E eu continuo lembrando dos amigos do bairro. Da Carolina, Camila e Cibele, as minhas primeiras amigas, que não vejo há mais de 10 anos. Nunca mais tive coragem de tocar aquela campainha. Nem sei se elas me reconheceriam. E continuo, e lembro das brincadeiras de esconde-esconde (que eram muito emocionantes, já que minha casa possuía vários esconderijos muito bons).
Agora me levanto, e sigo até o portão, e no caminho passo pelo corredor, que me dava medo. Agora passo por ele sem nem olhar p/ trás. Passo pelo jardim, que foi estrategicamente diminuído pelo meu pai, p/ caber mais um carro na garagem. E em algum lugar desse jardim está enterrado meu outro cachorro, que morreu há quase 10 anos, numa briga com o Rex. A natureza é feroz. Um dia, você é forte, e enfrenta qualquer coisa. O tempo passa, e o que você havia enfrentado está maior, e mais forte que você, e te vence. E olho p/ o muro que há 10 anos, eu tinha medo de subir, mas que mesmo assim, ia buscar o pipa que caiu no telhado. Entro no meu carro, e é meu subconsciente que se preocupa com a direção. O consciente está ocupado com lembranças. E pelo caminho para casa, passo pelo meu antigo colégio, que me traz mais lembranças, enquanto as lágrimas escorrem.
Dia 17 fez 4 anos que conheci uma menina que mudou o rumo da minha vida, mas não pôde continuar seguindo comigo. Ela seguiu o caminho dela, e agora eu sigo o meu. Incrível como parece ontem que eu a conheci, e tanta coisa mudou desde então.

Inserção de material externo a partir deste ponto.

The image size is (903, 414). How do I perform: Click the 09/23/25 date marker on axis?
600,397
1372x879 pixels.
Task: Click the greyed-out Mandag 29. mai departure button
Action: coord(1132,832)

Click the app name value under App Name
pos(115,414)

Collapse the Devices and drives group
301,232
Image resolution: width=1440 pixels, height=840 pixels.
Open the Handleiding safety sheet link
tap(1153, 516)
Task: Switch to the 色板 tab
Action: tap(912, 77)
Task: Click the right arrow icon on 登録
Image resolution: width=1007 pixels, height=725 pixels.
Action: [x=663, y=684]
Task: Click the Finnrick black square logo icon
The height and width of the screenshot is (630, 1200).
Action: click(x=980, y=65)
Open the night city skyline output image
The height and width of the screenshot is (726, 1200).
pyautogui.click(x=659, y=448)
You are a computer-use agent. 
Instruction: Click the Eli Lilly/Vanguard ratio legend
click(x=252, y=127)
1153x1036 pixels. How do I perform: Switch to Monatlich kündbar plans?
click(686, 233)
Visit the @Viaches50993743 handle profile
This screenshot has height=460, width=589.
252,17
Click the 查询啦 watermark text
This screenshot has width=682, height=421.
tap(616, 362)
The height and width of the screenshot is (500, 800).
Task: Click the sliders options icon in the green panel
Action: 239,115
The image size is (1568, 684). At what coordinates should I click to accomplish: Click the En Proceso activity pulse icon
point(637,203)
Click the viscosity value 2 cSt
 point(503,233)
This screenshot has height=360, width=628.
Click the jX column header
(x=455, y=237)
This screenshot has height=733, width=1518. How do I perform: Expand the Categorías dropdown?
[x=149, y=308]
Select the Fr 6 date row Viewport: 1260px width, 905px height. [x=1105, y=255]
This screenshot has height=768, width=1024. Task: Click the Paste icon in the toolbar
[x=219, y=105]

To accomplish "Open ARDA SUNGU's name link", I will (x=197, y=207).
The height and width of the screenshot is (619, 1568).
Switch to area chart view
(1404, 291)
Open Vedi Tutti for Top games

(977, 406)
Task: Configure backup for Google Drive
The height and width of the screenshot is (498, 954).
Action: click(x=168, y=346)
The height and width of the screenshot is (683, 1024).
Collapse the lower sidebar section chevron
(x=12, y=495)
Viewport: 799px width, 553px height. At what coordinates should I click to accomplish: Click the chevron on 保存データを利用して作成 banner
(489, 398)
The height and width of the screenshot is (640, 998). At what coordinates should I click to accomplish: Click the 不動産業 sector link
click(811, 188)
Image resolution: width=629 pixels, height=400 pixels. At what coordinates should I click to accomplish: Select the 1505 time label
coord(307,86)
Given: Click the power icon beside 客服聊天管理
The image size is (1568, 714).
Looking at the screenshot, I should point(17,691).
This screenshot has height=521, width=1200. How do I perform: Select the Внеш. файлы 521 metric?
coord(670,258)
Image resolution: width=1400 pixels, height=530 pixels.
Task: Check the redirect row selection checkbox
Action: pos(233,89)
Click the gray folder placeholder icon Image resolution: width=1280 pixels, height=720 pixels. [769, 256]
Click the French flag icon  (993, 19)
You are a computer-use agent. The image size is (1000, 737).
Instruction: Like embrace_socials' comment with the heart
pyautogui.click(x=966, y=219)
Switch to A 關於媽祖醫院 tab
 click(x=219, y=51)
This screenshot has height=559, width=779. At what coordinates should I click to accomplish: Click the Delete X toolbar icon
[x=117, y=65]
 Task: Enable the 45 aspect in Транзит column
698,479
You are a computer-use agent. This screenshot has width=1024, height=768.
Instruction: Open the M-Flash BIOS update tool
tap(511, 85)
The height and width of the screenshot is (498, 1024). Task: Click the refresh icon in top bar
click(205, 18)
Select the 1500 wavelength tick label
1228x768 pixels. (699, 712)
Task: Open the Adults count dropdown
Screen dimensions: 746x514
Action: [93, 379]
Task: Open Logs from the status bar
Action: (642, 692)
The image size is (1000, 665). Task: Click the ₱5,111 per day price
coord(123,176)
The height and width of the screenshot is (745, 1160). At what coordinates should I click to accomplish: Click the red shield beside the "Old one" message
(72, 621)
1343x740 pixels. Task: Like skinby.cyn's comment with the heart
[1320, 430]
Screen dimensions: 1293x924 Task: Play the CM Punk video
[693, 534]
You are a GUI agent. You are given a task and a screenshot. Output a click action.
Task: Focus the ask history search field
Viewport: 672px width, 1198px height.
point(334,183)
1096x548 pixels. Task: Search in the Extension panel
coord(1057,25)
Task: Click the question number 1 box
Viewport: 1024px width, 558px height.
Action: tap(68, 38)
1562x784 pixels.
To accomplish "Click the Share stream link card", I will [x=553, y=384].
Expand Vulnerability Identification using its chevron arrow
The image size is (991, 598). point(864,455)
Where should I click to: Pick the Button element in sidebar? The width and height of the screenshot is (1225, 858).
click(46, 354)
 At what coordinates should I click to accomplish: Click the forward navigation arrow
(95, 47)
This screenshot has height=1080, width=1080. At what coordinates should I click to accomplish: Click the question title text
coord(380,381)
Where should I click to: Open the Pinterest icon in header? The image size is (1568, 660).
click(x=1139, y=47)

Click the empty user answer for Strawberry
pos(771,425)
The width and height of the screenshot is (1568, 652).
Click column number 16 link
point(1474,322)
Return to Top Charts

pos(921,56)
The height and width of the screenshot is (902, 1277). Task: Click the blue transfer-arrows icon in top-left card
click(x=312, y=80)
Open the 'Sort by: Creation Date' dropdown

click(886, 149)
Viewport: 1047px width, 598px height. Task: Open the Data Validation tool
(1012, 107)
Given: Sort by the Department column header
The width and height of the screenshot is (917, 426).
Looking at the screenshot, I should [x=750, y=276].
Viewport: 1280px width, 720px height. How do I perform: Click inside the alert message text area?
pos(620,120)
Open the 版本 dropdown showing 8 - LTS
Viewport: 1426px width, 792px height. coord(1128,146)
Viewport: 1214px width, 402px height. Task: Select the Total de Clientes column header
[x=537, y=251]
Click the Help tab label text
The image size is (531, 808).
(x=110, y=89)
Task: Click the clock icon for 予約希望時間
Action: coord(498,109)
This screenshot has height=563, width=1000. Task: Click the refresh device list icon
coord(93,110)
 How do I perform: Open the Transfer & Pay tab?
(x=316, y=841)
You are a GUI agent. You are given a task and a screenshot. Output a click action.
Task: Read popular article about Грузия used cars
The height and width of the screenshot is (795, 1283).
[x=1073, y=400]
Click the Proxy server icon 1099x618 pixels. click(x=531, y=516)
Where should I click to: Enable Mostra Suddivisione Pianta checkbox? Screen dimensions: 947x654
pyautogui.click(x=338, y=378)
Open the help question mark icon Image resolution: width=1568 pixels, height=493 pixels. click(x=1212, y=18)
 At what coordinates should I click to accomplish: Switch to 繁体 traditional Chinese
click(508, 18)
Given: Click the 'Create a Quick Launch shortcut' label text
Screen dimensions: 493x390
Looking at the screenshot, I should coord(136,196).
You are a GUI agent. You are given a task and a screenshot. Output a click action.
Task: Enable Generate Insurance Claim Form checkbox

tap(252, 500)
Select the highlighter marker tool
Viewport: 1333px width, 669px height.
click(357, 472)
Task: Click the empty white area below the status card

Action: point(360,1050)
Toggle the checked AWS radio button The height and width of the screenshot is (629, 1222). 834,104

E depois de alguns minutos, quando as lembranças se acalmam, eu consigo concluir que o que sou hoje, sou graças à esse passado que me entristece. Desde a teimosia, à facilidade de integração, que foram moldadas durante a adolescência, período que, ao que parece, está me trazendo mais confusões e dúvidas agora, do que em seu ápice.
E choro mais uma vez, escrevendo este texto, por ter lembrado de tudo novamente.
Cada livro que eu li, programa que eu assisti, brincadeira que joguei, agora me olham e cobram o resultado de terem passado pela minha vida. Tornei-me bom, ou mau? Ou simplesmente, tornei-me adulto - bem e mal juntos, compartilhando esta pessoa, que, como cada ser humano, é um universo indecifrável e sem tamanho?
E novamente me lembro que devo seguir e conquistar cada vez mais, mas não posso esquecer de viver esse tempo, pois daqui p/ diante, em qualquer tempo da minha vida, eu sempre vou lembrar do que aconteceu 10 anos atrás. E não posso correr o risco de chorar novamente daqui a 10 anos.